Huntington and her family returned to New York in 2011 so she and Davidson could take teaching positions at Fordham Law. (The relocation didn’t stop her outdoor adventures: Last summer, Huntington and one of her children climbed Alaska’s Denali.) The family lives in Park Slope, where she grows vegetables in the backyard and, for a time, even kept chickens. The flock fared fine in Brooklyn, but when they were transported to New Hampshire for a summer, carnage ensued. Hawks, foxes, and bears all had their way with the brood.

“It was like an Agatha Christie novel,” she says. “Every day, we’d lose a chicken.”  

What the Law Thinks Families Look Like 

Huntington still remembers the casebook from her first family law class at Columbia. The contents, she says, were “basically marriage and divorce.” Now, “I use a casebook that doesn’t start with marriage. It doesn’t assume that marriage is the center of family life—because it’s not for many families.”

Today, 40% of children are born to parents who aren’t married, and most of those parents don’t marry later. The “decentralization of marriage” is the biggest change in the family landscape over the three decades she has been working in the field, Huntington says. “Yet family law hasn’t caught up. … A lot of what I’m teaching students is, what does family law assume family life looks like? It assumes parents are married, and that if they end their relationship, they’ll go get a divorce, and they’ll go to court. For many families, that’s just not true. There are many, many ways in which family law needs to be updated to reflect changes in society,” she says. That disconnect is the subject of her 2014 book, Failure to Flourish: How Law Undermines Family Relationships. 

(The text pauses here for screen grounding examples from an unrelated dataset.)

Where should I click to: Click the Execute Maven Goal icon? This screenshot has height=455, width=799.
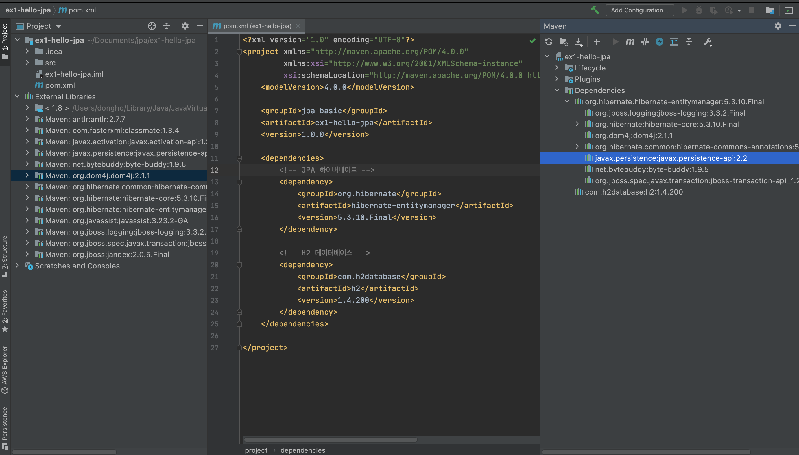tap(630, 42)
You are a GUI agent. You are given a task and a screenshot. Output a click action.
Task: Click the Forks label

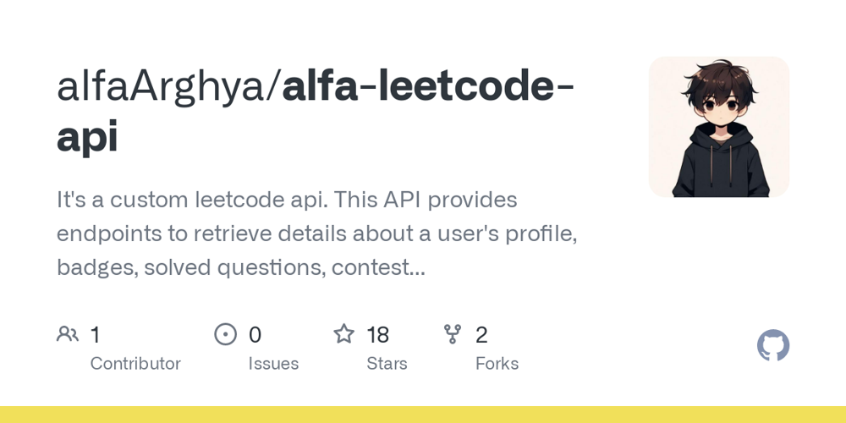pos(497,364)
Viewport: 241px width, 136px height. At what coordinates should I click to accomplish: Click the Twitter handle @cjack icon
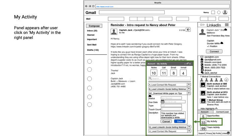click(202, 70)
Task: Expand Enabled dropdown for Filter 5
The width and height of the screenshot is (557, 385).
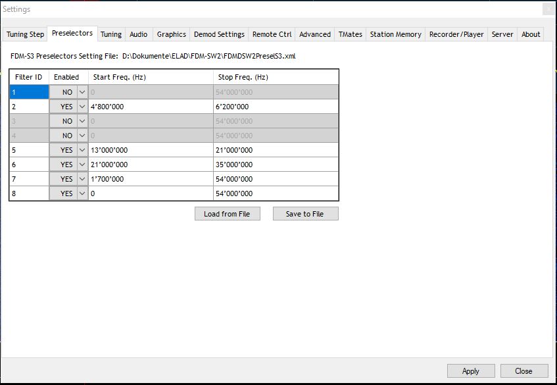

A recent article, co-authored with Naomi Cahn and Elizabeth Scott, looks at how current family law ignores the growing cohort of older adults who form families not centered around child-rearing or mutual economic support. “Older people are very much in family relationships. But those families look different. Older people oftentimes don’t want to remarry, but they want to have a partner,” she says. “And yet the law offers only one kind of relationship: marriage, with all its attendant obligations.” Or a family may consist of older adults in non-marital relationships or a group of people in an “intentional community”—which also go unrecognized by family law. The law also makes it harder for older adults to receive the family care they want and need. Many older adults live near adult children, but zoning laws make this harder, often forbidding “accessory dwelling units” or “granny flats’’ that allow adult children to care for elderly parents. 

Huntington also focuses on parental rights, which she and Scott call “the backbone of family law.” The term parental rights, however, is currently in the news for its use in highly partisan disputes over education. “The political use of parental rights is very much parental rights as rhetoric rather than as doctrine,” she says. Her focus is on the latter: how parental rights “protect parents from the intervention of the state.’’ That idea comes into play, for example, with regard to gender-affirming care for minors. “We’ve long said that parents get to make medical decisions for their children,” she says.

Her next subject: educational decline and underemployment among American young men, and the implications for family law. The freedom to push family law research forward “is an extraordinary privilege,” Huntington says. “I get to indulge my intellectual curiosity every day, all day, and then bring that to the classroom.”